La philosophie dans le secondaire au début du XXIe siècle
Entre la fin du xixe siècle et les années 1960, les professeurs de philosophie vivent une réelle période de stabilité. En France, pays où l’enseignement de la philosophie est ancré dans le secondaire, ils enseignent la discipline de couronnement des études, passage quasi obligé pour entrer ensuite dans le supérieur : la classe de philosophie accueille, en effet, la moitié des effectifs des classes de terminale. Mais, c’est le chant du cygne.
En effet, l’enseignement de la philosophie se transforme considérablement à partir des années 1980-1990 avec la massification des effectifs scolarisés dans le secondaire, l’extension de l’enseignement de la philosophie en primaire, la multiplication des sections du secondaire et le rapprochement des systèmes universitaires et secondaires européens. Cette évolution s’observe à la fois en amont et en aval. Dans nombre de pays d’Europe, des professeurs des écoles, souvent influencés par le philosophe américain Matthieu Lipman (à partir de 1970), animent désormais des ateliers de philosophie à destination des enfants et nombre d’ouvrages sont publiés à cet effet par des universitaires qui ont théorisé cette nouvelle pratique : Oscar Brenifier et Michel Tozzi en France, Ekkehard Martens et Karlfriedrich Herb en Allemagne, Fischer en Angleterre. Une chaire est même créée à l’UNESCO sur la pratique de la philosophie avec les enfants, actuellement tenue par Edwige Chérouter de l’Université de Nantes. Si la qualité de la formation des enseignants est aléatoire selon les cas, nombre de pays d’Europe offrent désormais un enseignement de la philosophie dans le secondaire : Allemagne, Autriche, Belgique, Bulgarie, Chypre, Croatie, Danemark, Espagne, Estonie, Finlande, Grèce, Irlande, Islande, Italie, Lettonie, Luxembourg, Monaco, Norvège, Pays-Bas, Pologne, Portugal, République tchèque, Roumanie, Serbie, Slovaquie, Slovénie. Cet enseignement est donné par des professeurs spécialisés (comme en France) ou non (comme en Italie où ils sont bivalents enseignant histoire et philosophie). L’enseignement peut être une majeure dans le cursus secondaire ou au contraire être une mineure. En Allemagne, comme en Belgique, le cours de philosophie acquiert une importance plus grande depuis qu’il est possible de le substituer au cours de religions donné par les principales confessions.

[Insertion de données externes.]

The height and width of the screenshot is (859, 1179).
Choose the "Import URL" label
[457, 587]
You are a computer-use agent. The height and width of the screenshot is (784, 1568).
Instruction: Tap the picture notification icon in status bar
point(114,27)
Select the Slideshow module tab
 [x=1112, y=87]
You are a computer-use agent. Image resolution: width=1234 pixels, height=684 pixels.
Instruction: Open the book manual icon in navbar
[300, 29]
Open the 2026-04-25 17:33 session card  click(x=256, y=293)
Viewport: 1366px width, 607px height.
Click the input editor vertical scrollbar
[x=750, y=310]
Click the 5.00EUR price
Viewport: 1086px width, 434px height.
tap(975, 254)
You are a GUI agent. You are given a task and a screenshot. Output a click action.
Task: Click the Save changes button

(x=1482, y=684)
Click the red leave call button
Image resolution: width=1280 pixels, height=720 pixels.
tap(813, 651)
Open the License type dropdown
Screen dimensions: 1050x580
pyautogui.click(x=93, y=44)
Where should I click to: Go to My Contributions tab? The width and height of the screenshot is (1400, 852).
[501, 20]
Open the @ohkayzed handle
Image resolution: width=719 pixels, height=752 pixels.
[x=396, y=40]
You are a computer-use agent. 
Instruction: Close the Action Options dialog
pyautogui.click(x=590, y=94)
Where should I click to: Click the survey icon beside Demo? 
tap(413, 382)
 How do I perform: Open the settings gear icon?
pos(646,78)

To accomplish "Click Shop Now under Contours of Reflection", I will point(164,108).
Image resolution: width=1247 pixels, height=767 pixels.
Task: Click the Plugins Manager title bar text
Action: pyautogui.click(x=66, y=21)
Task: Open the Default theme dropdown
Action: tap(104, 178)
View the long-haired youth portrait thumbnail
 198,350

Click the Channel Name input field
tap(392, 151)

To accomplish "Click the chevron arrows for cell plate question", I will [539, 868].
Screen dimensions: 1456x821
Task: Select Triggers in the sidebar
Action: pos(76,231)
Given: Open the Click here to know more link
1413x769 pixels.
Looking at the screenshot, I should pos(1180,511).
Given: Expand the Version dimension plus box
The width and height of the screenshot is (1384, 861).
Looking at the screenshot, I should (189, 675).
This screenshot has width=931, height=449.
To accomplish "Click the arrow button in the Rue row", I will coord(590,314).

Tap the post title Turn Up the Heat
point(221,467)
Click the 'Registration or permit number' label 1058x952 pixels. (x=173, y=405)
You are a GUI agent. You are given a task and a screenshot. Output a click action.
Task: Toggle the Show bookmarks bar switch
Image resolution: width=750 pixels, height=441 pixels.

Si une certaine diversité demeure parmi les enseignants de philosophie européens, ne serait-ce que par la différence des organisations, un rapprochement a eu lieu entre les pays du continent initialement divisés entre les professeurs principalement du secondaire et ceux qui étaient uniquement au niveau universitaire. Ce rapprochement se manifeste notamment depuis 1974 par l’existence d’une association internationale des professeurs de philosophie – en fait principalement européenne –, l’AIPPh, qui organise des congrès (Europa Forum philosophie) et publie des ouvrages.